Lifetime Reliability for Load-Sharing Redundant Systems With Arbitrary Failure Distributions

In this work, a general closed-form expression is presented for the lifetime reliability of load-sharing k -out-of-n :G hybrid redundant systems. In such systems, m components are initially configured as active units. Depending on whether it is performing tasks, an active component can be in either a processing, or a wait state. Each state corresponds to an arbitrary failure distribution. The remaining (n-m) are spares to provide fault tolerance. Each time an active component fails, a spare one converts into active mode, until there are no more spares in the system.

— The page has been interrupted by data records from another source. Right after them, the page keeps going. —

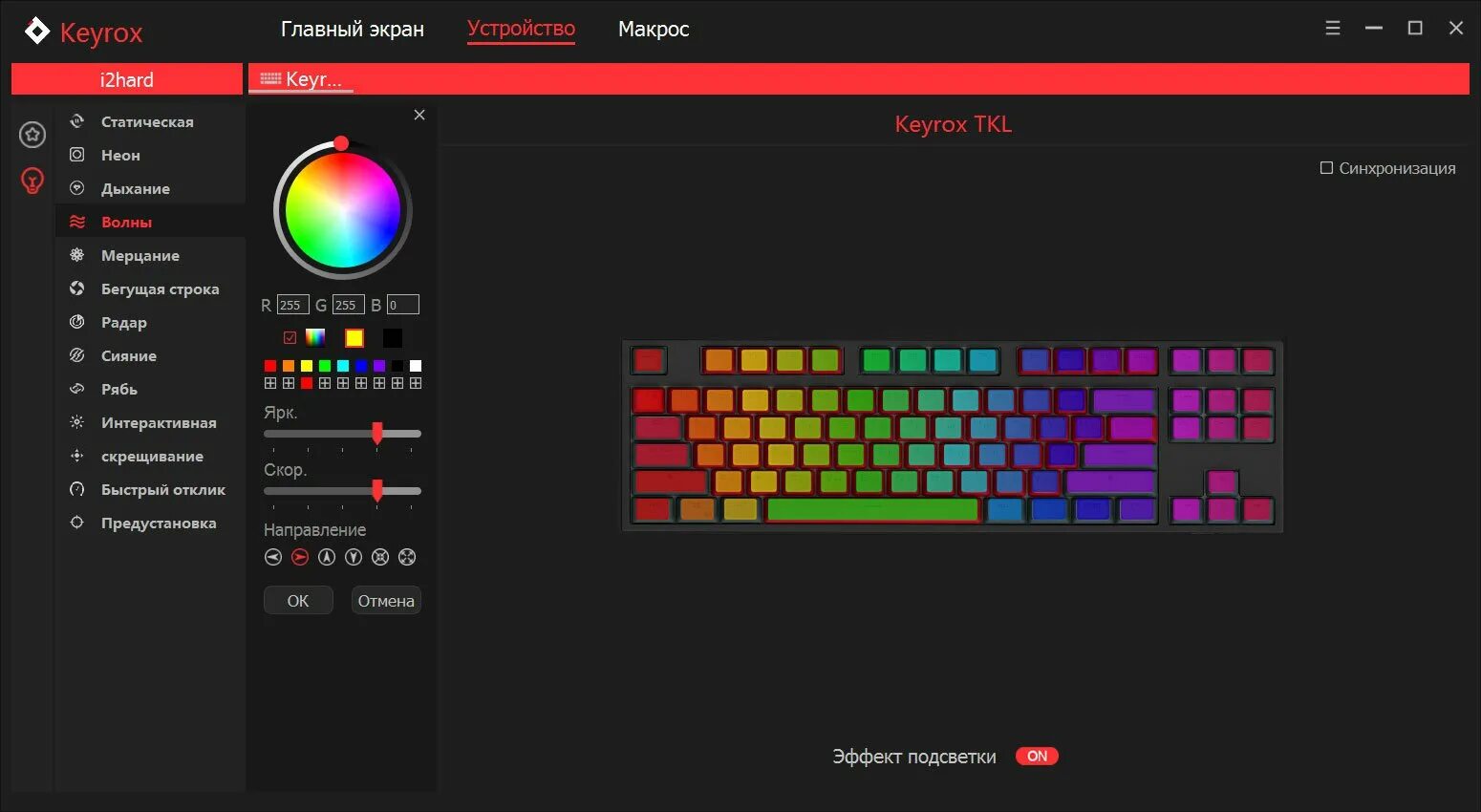The image size is (1481, 812).
Task: Select the lightbulb lighting icon in sidebar
Action: tap(32, 180)
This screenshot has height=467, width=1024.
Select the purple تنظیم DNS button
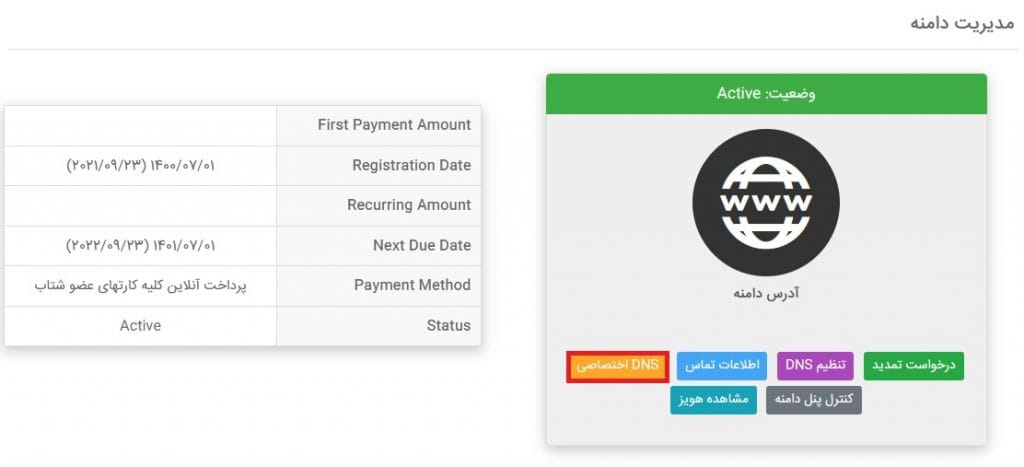tap(816, 366)
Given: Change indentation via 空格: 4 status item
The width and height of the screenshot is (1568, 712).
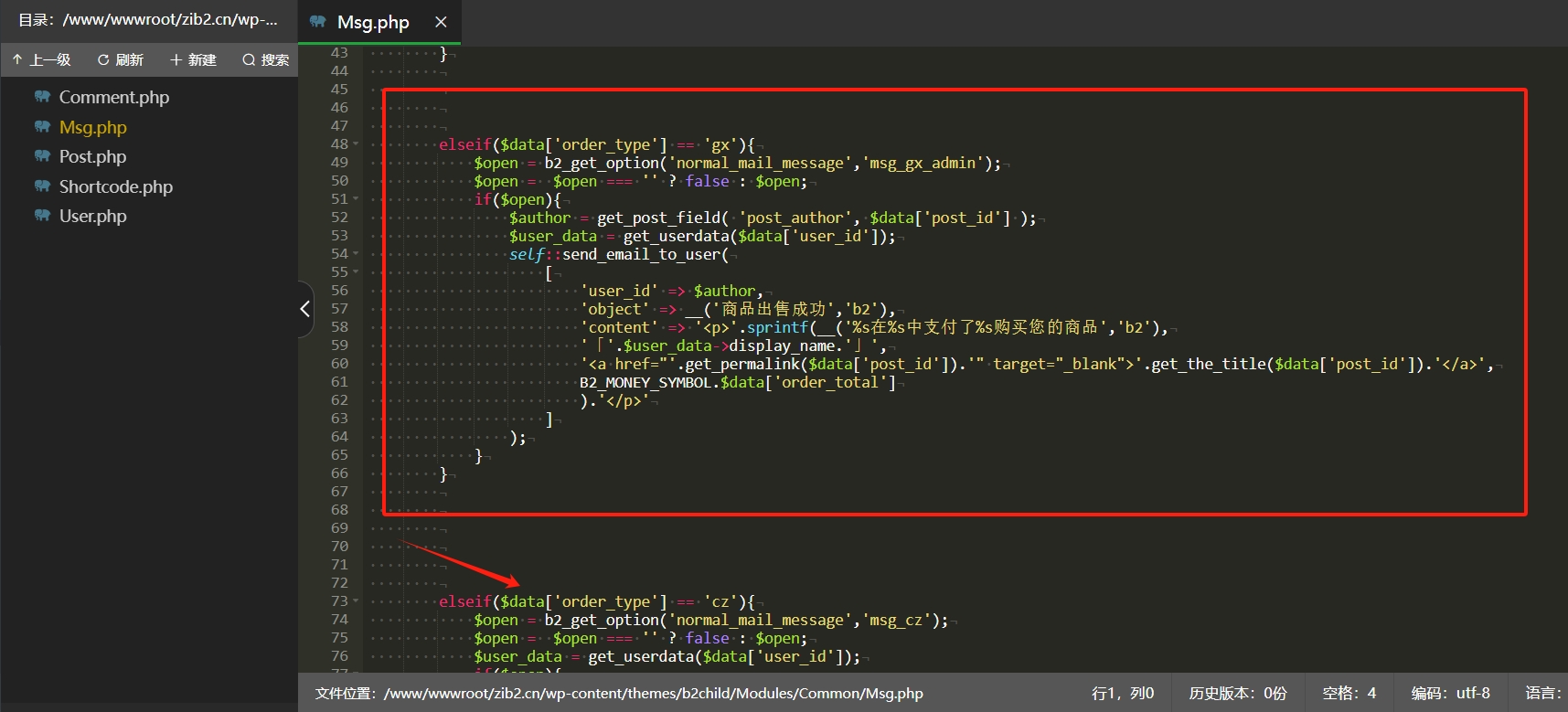Looking at the screenshot, I should pyautogui.click(x=1349, y=693).
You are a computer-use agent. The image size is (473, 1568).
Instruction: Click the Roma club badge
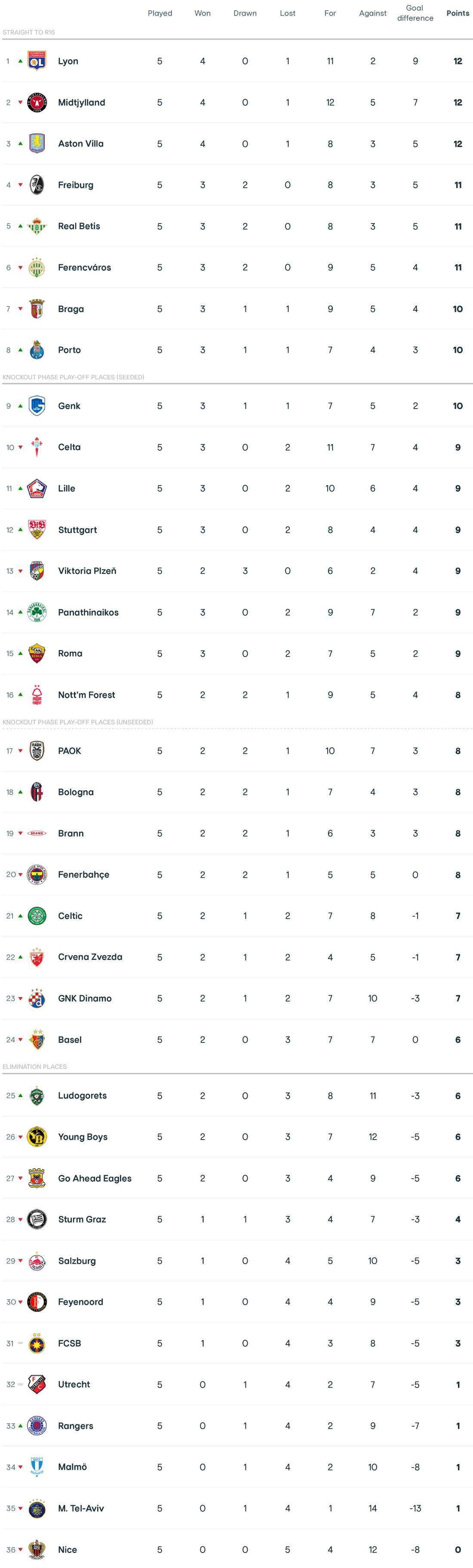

Then, the system works in a gracefully degrading manner such that less than m components share the workload, until the number of good components is less than k. The task allocation, and service are modeled as queueing systems, wherein the utilization ratio essentially affects the aging effect of components. We integrate the various failure distributions for components in different operational states into an analytical model according to the statistical properties of the task allocation mechanisms, and the components' processing capacity, and analyse the lifetime reliability of the entire system. Finally, three special cases, and a series of numerical experiments are discussed in detail to show the practical applicability of the proposed approach.

[1]  M.D. Beaudry,et al.  PERFORMANCE RELATED RELIABILITY MEASURES FOR COMPUTING SYSTEMS , 1995, Twenty-Fifth International Symposium on Fault-Tolerant Computing, 1995, ' Highlights from Twenty-Five Years'..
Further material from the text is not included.